Il portiere della Cremonese racconta il trauma dopo l’esplosione allo Zini: “Non era solo una ferita fisica. Il calcio deve mandare altri messaggi”

 “Un boato. Una martellata all’orecchio. Un bruciore alla gamba. E poi un senso di vuoto dentro.” Così Emil Audero, portiere della Cremonese, racconta i drammatici momenti vissuti durante la sfida contro l’Inter, allo stadio Zini, quando una bomba carta è esplosa a pochi passi da lui nel secondo tempo. Un episodio che ha scosso il calcio italiano e che, nonostante la gravità, non ha impedito all’estremo difensore di restare in campo.
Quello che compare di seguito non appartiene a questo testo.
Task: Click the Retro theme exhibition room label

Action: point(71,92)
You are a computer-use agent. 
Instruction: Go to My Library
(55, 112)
Ma le ferite, spiega, non sono solo fisiche.

 

“In un primo momento è stata l’adrenalina a spingermi avanti,” racconta Audero in un’intervista a La Gazzetta dello Sport, “ma a freddo, ho realizzato quanto poteva essere grave. Se non mi fossi spostato, poteva finire peggio: un attimo, un altro metro e magari perdevo una mano. O peggio.”
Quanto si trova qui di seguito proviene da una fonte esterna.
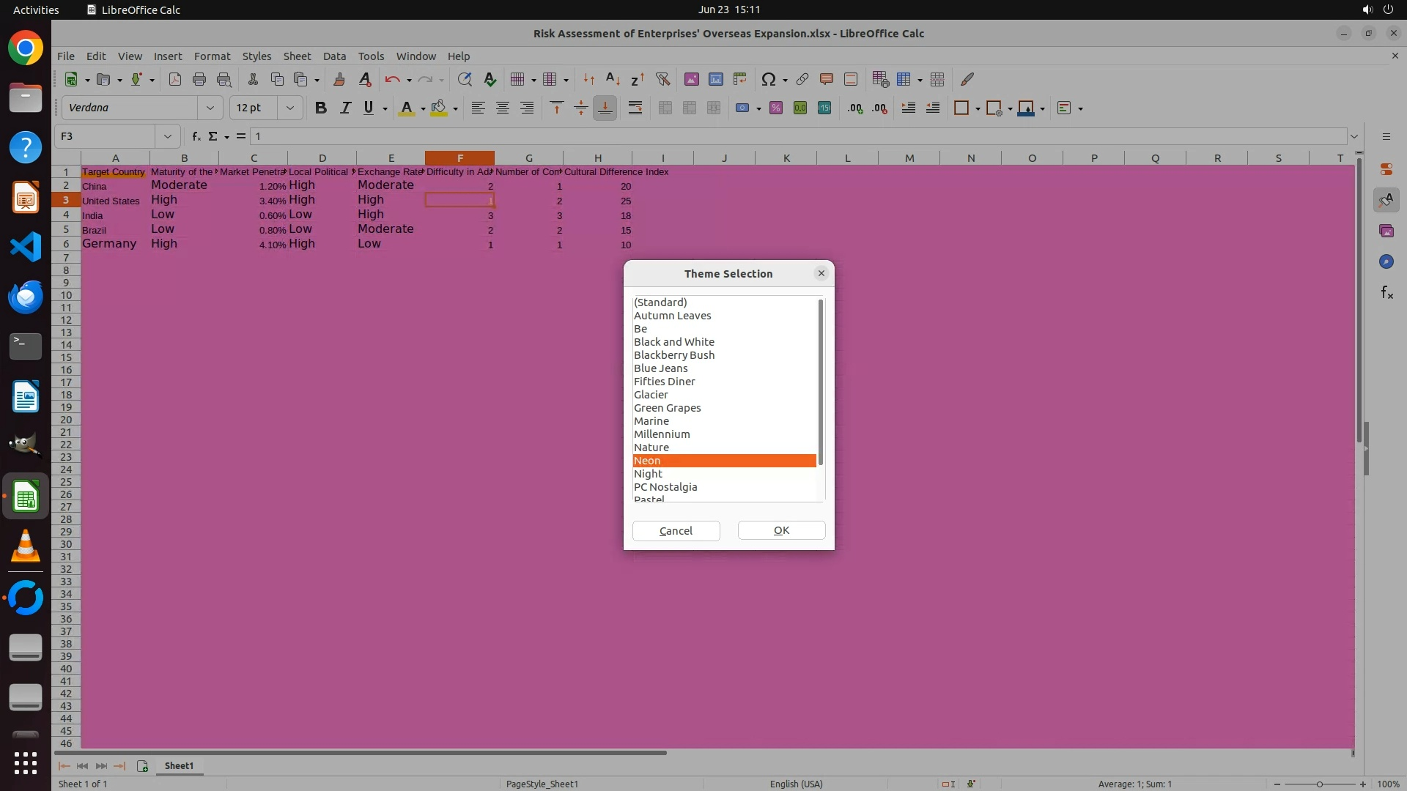Open the Format menu
This screenshot has height=791, width=1407.
[212, 56]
L’episodio è avvenuto nel pieno di un clima già teso, con fumogeni e petardi lanciati anche durante il riscaldamento. “Sembrava tutto sotto controllo,” dice il portiere, “ma a un certo punto, ho sentito quel botto. Il calzoncino era strappato, la gamba ferita. Ma quello che mi ha fatto più male è stata la sensazione che è arrivata dopo: mi chiedevo cosa ci facessi ancora lì. Perché giocare?

Il club gli ha concesso due giorni di riposo, durante i quali Audero ha scelto di staccare la spina circondandosi dai propri cari. Tanti i messaggi di solidarietà ricevuti, anche da parte dell’Inter, società in cui aveva militato: “Sono stati tutti vicini, a partire dal presidente Marotta. Ma dentro di me qualcosa si è incrinato. È la prima volta in carriera che mi succede.”
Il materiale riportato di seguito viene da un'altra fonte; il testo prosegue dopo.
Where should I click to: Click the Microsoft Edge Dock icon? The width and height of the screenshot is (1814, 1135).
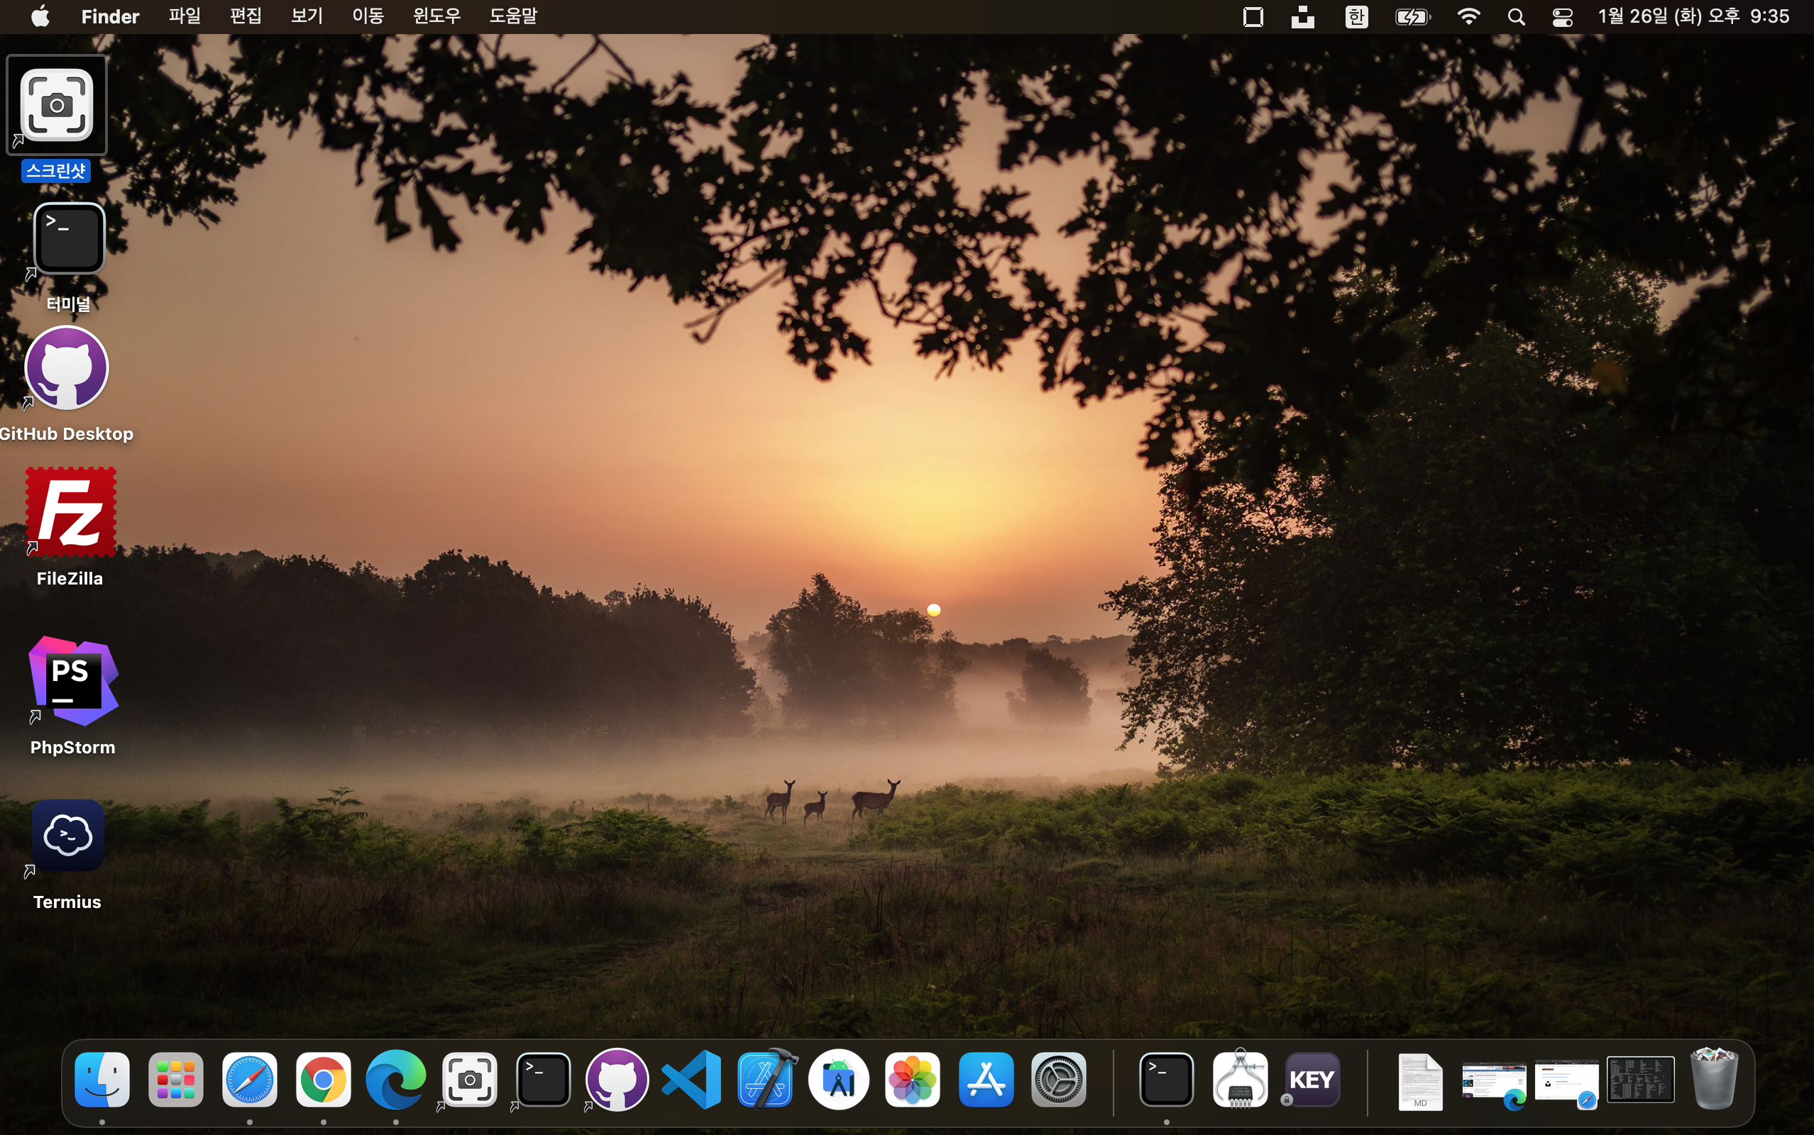pos(396,1080)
Al responsabile del gesto rivolge una domanda semplice ma potente: “Perché? Qual era il tuo obiettivo? Supportare la tua squadra o ferire qualcuno? Che senso ha tutto questo?

Non manca una riflessione più ampia, sul significato del calcio e sulla responsabilità di chi lo vive e lo racconta: “Il calcio ha una forza enorme. Dobbiamo trasmettere valori, non violenza. Quello che è accaduto non è accettabile, né sul campo né nella società. Chi commette simili atti deve essere punito. Severamente.”

La vicinanza dei tifosi e dei compagni, come Bastoni, ha fatto da contraltare al gesto isolato, ma emblematico di un problema che va oltre il campo. “Credo ancora nella parte buona del tifo,” conclude Audero, “ma episodi del genere ti fanno pensare. Il calcio non può essere ostaggio di chi vuole solo fare male.”